Sim. Não é inteiramente democrático ainda. Há caminho a percorrer até ser inteiramente democrático.
"ADSE continua a ser um problema discutível"
Essa questão da democracia tem a ver com a oferta dos privados?
Não. Tem a ver mais com o acesso. Tem a ver com o acesso, que tem de ser igual para todos. Costumo dizer que um motorista de um ministro tem de ter facilidade igual a qualquer cidadão pastor de um rebanho em Vila Ruiva, onde fui delegado de saúde.
Do ponto de vista do exemplo, é sustentável que os próprios funcionários públicos que beneficiam de um sub-sistema como a ADSE sejam os últimos a utilizar o sistema público de saúde porque têm acesso privilegiado ao sistema privado?
A questão da ADSE continua a ser um problema discutível. Agora vai ser ampliada, mas tem razão na questão que coloca, levanta dúvidas.
O que dá a entender é que se toda a gente pudesse, toda a gente iria aos privados, não é?
Depois chegaria a altura em que depois se repetiria o cenário, mas essa é uma questão que tem de ser agora equacionada.
Para combater isso tem de se reforçar, diminuir os tempos de espera?
Sim. Uma palavra: democratizar. Estou convencido que é essa a preocupação do ministro Adalberto Campos Fernandes. Sim porque não há nenhum ministro que goste de lidar com listas de espera. Não há nenhum. Todos caminham no sentido oposto. Portanto, esse assunto tem de ser resolvido rapidamente.
Quando precisa de utilizar serviços de saúde...
Serviço público, sempre.
Médico de família, centro de saúde?
Vou ao médico de família, vou a serviços públicos. Já tive acidentes domésticos tratados sempre em serviços públicos. E quando preciso vou ao serviço público. Bem sei que sou eu... cá está a tal questão. No meu caso pode não haver inteiramente observação das regras democráticas. Enfim, mas reconheço: a perfeição, o mundo ideal, seria que todo o cidadão, incluindo o tal pastor de Vila Ruiva do concelho de Cuba do Alentejo, tivesse o acesso igual àquele que eu tenho nos serviços públicos. Esse seria o mundo perfeito.
Gostaria de manter alguma ligação ao sector público?
Não poderei manter porque a lei não o permite, uma vez que se faz 70 anos tem que se abandonar a Administração Pública, uma lei antiga que conhecia quando entrei há 44 anos. Já sabia que isso iria acontecer se fosse o caso de atingir os 70 anos de idade, tudo indica que isso acontecerá. E não é uma surpresa, devo dizer-lhe que concordo com esta regra, que penso que é sábia, porque não podemos confundir a AP com uma empresa privada. O meu avô tinha uma empresa e esteve à frente dela aos 70 anos, aos 80 e até aos 90. Não pode ser. Nós aqui na Administração Pública, os sócios são 10 milhões de portugueses, e naturalmente temos que renovar, inovar, dar o lugar aos mais novos e não somos nós que podemos permanecer nos cargos por decisão própria. Esta decisão da lei que acaba com lugares vitalícios é oportuna e não pode ser comparada ao sector privado.

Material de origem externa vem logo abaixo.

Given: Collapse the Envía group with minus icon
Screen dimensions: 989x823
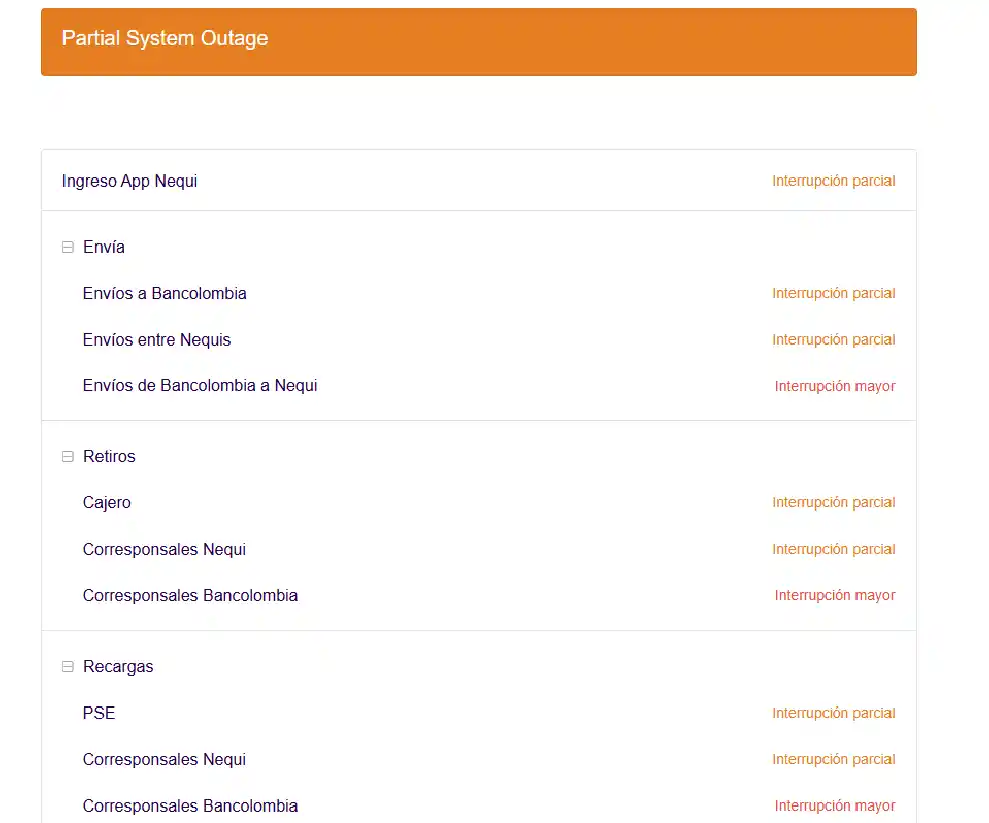Looking at the screenshot, I should [68, 247].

Perguntava-lhe porque o seu nome foi citado para gerir os fundos dos incêndios.
Isso foi um exemplo, aliás simpático, manifestado num programa conhecido pelo dr. Jorge Coelho, que disse que uma pessoa com o meu perfil podia ficar com essa competência, no sentido de ser um comissário, uma pessoa designada para esse fim. Isso foi um exemplo mas ninguém falou comigo sobre esse assunto, nem o dr. Jorge Coelho nem ninguém, tratou-se de um exemplo em termos de ficção, de uma hipótese, a título de modelo político, mas sem qualquer consequência. Mas posso-lhe dizer: a título particular, sim [gostava]. Mas não aconteceu nem vai acontecer.